#### What you need to do
Copy out every line of the listing below exactly as it appears.

Saved data entries:
[start]

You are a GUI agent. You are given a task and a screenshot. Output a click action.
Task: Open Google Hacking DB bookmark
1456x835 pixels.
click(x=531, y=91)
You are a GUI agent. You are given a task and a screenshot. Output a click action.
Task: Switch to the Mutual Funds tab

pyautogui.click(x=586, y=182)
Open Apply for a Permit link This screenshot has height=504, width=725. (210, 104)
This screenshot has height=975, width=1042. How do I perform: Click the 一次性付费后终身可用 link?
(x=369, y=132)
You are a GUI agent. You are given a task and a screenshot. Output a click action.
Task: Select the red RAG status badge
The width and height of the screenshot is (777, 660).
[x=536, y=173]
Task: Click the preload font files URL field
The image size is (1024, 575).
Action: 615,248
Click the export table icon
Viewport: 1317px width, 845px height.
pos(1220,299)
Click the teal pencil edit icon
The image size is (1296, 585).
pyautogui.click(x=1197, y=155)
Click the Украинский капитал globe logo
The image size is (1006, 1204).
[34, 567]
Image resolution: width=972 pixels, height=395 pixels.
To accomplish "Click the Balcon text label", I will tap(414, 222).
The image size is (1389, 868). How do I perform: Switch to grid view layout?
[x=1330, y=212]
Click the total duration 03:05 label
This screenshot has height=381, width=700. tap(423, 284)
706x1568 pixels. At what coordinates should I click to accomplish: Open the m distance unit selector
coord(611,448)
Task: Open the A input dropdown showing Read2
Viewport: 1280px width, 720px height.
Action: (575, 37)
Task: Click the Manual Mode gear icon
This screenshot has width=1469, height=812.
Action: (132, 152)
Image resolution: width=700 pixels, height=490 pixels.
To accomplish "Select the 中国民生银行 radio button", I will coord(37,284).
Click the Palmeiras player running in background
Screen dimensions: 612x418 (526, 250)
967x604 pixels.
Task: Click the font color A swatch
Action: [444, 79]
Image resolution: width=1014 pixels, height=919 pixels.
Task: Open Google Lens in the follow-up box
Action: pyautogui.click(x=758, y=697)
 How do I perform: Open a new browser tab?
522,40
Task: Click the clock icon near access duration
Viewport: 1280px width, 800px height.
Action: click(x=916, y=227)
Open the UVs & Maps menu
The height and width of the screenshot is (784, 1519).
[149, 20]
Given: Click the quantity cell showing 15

[end]

#### Result of this exercise
You are a GUI agent. You are given a task and a screenshot. Output a click action.
Task: Open Google Hacking DB bookmark
1456x835 pixels.
click(x=531, y=91)
You are a GUI agent. You are given a task and a screenshot. Output a click action.
Task: Switch to the Mutual Funds tab

pyautogui.click(x=586, y=182)
Open Apply for a Permit link This screenshot has height=504, width=725. (210, 104)
This screenshot has height=975, width=1042. How do I perform: Click the 一次性付费后终身可用 link?
(x=369, y=132)
You are a GUI agent. You are given a task and a screenshot. Output a click action.
Task: Select the red RAG status badge
The width and height of the screenshot is (777, 660).
[x=536, y=173]
Task: Click the preload font files URL field
The image size is (1024, 575).
Action: 615,248
Click the export table icon
Viewport: 1317px width, 845px height.
pos(1220,299)
Click the teal pencil edit icon
The image size is (1296, 585).
pyautogui.click(x=1197, y=155)
Click the Украинский капитал globe logo
The image size is (1006, 1204).
[34, 567]
Image resolution: width=972 pixels, height=395 pixels.
To accomplish "Click the Balcon text label", I will tap(414, 222).
The image size is (1389, 868). How do I perform: Switch to grid view layout?
[x=1330, y=212]
Click the total duration 03:05 label
This screenshot has height=381, width=700. tap(423, 284)
706x1568 pixels. At what coordinates should I click to accomplish: Open the m distance unit selector
coord(611,448)
Task: Open the A input dropdown showing Read2
Viewport: 1280px width, 720px height.
Action: (575, 37)
Task: Click the Manual Mode gear icon
This screenshot has width=1469, height=812.
Action: (132, 152)
Image resolution: width=700 pixels, height=490 pixels.
To accomplish "Select the 中国民生银行 radio button", I will coord(37,284).
Click the Palmeiras player running in background
Screen dimensions: 612x418 (526, 250)
967x604 pixels.
Task: Click the font color A swatch
Action: [444, 79]
Image resolution: width=1014 pixels, height=919 pixels.
Task: Open Google Lens in the follow-up box
Action: pyautogui.click(x=758, y=697)
 How do I perform: Open a new browser tab?
522,40
Task: Click the clock icon near access duration
Viewport: 1280px width, 800px height.
Action: click(x=916, y=227)
Open the UVs & Maps menu
The height and width of the screenshot is (784, 1519).
[149, 20]
Given: Click the quantity cell showing 15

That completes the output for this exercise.